To a certain extent, it was a rather tempting opportunity to make some money from our new car. But ultimately, I felt like it would be rather silly to sell our car so quickly after having bought it. Finding a car to buy in our household is a monumentally long process consisting of many months of discussion in night walks around the block, hours perusing internet car sales sites, and lots of test-driving sessions. We worked so long and hard to find a good car at a good price to buy that I didn’t relish the thought of having to repeat the process all over again.
It made me think of stories I’ve heard of people who buy an in-demand product at a low price and then immediately sell it to someone else on eBay. And this little phrase from the Book of Mormon started playing itself through my mind: “to buy and to sell, and to get gain” (Helaman 6:8). And I started thinking through what an economy is like that buys and sells to get gain.
In order to make a profit, a seller has to buy something at lower price than what he sells it for. If there’s only one stage of this between producer and end user, it’s okay, but what if few people hold on to what they buy and the majority continually tries to sell at a higher price? Eventually it runs up the price to ridiculous levels and soon the market will no longer bear it. This causes several effects:
• It puts the producers at a major disadvantage if they can’t directly profit.
• It puts great pressure on the market to find cheaper ways of acquiring the goods or services at a lower price.
With such great pressure many people will jump into that market both to take advantage of high prices and to try to find a lower-priced source of that good or service for themselves. At some point, there is a glut and the price falls.
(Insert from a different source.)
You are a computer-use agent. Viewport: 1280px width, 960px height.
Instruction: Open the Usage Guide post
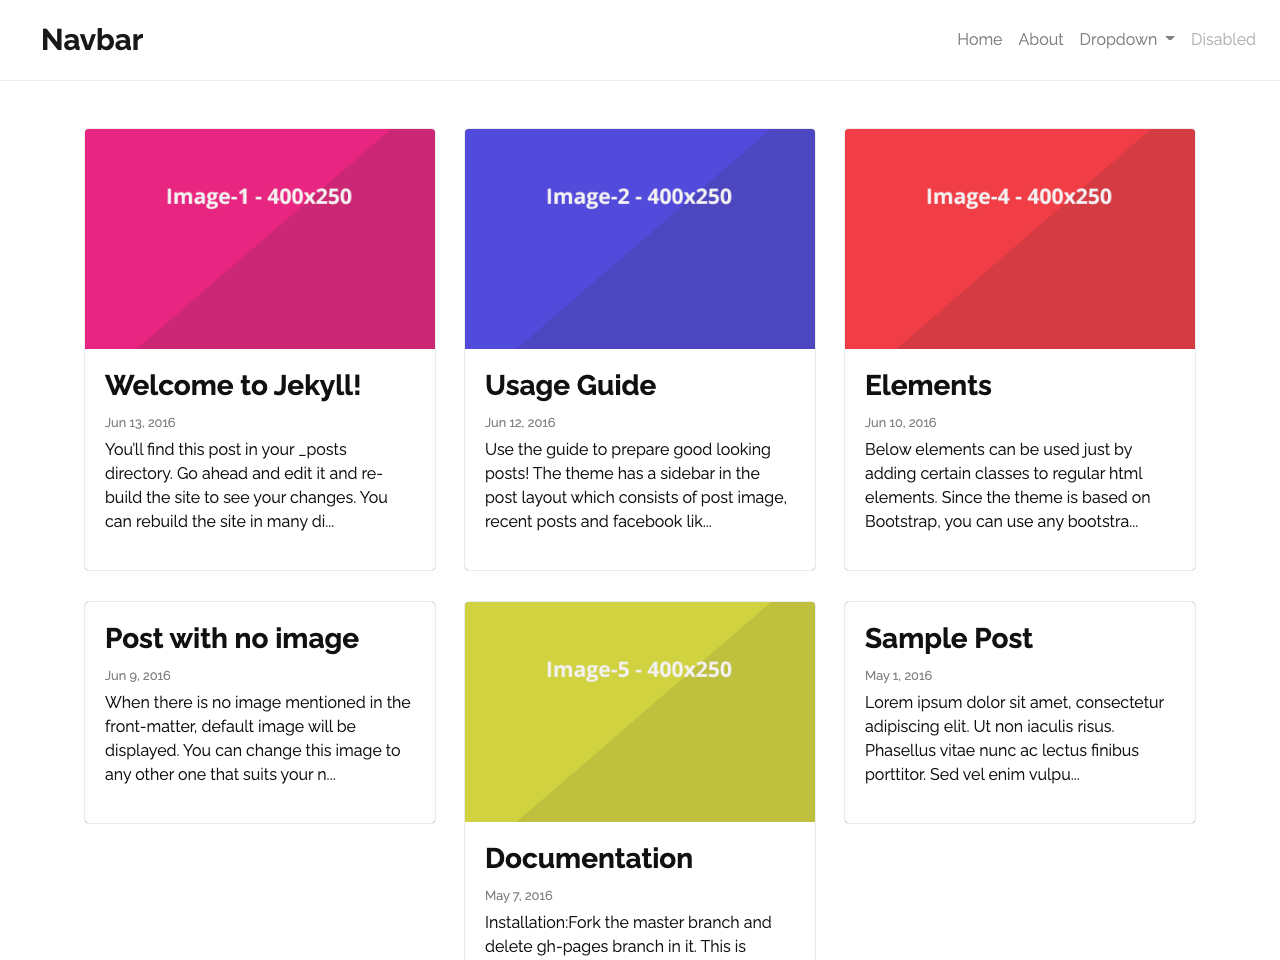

Then this causes several other effects:
• Sellers have to go find new markets to tap where their products are scarce and in demand.
• Sellers who can’t find new markets go bust.
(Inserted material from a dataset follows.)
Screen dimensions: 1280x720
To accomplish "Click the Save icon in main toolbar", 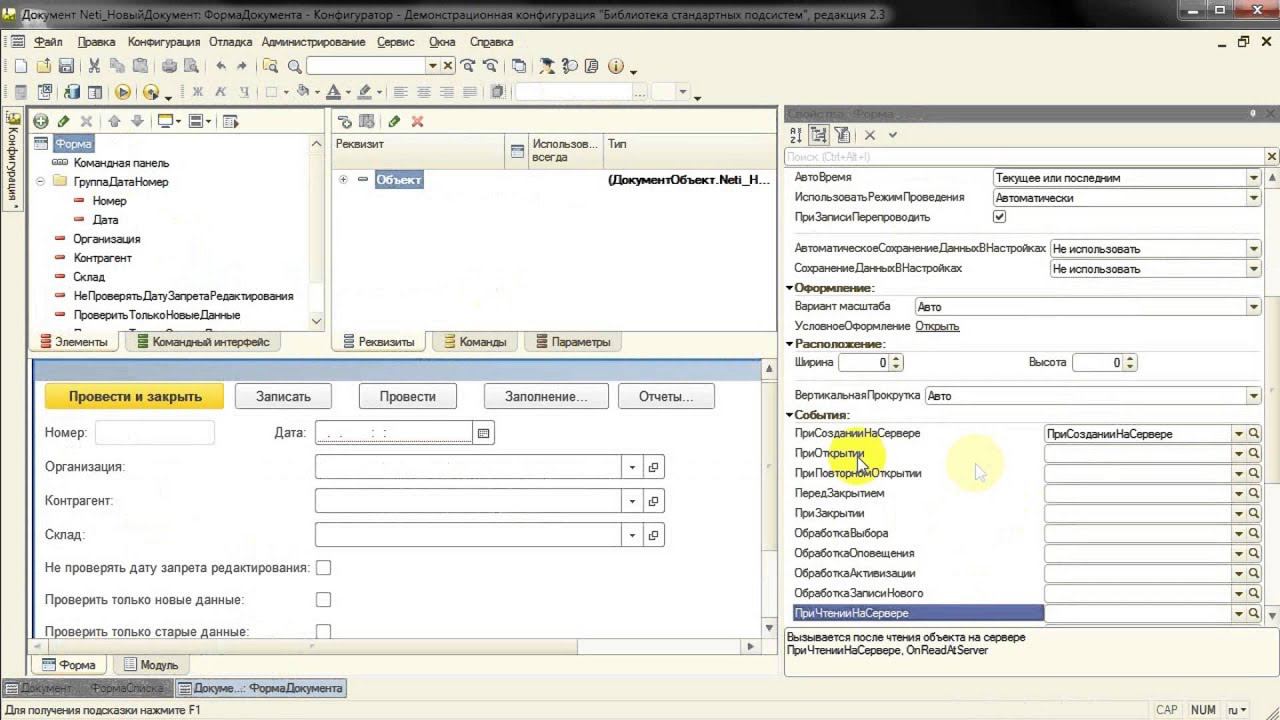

• Or they take matters into their own hands and collude together to control the supply and means of production so they can create artificial scarcity.
Meantime, the producers are still unable to profit and may be even worse off because the market glut makes their goods and services worth even less than before.
Here’s an interesting example of what happens when people don’t buy what they need and hold it: on May 6, 2010, the Dow lost 400 points in a matter of minutes as stock broker computer programs bought and sold future contracts to each other faster and faster and faster. This created what has been called “the Flash Crash.” “SEC/CFTC Report: SKYnet Caused Flash Crash”
Another more serious problem is that it is easy for markets to forget about the importance of adding value and get addicted to the easy profit from buying then selling higher that happens during a boom period. A market that has forgotten the importance of adding value is a market that is desperate for the next boom and will go looking for it and is determined to create it. That kind of market is parasitic. It is precariously close to becoming seduced into secret combinations and fraud. It is a few steps from that to a revival of slavery of production.
Again, how to escape? Be industrious and add value to what you sell.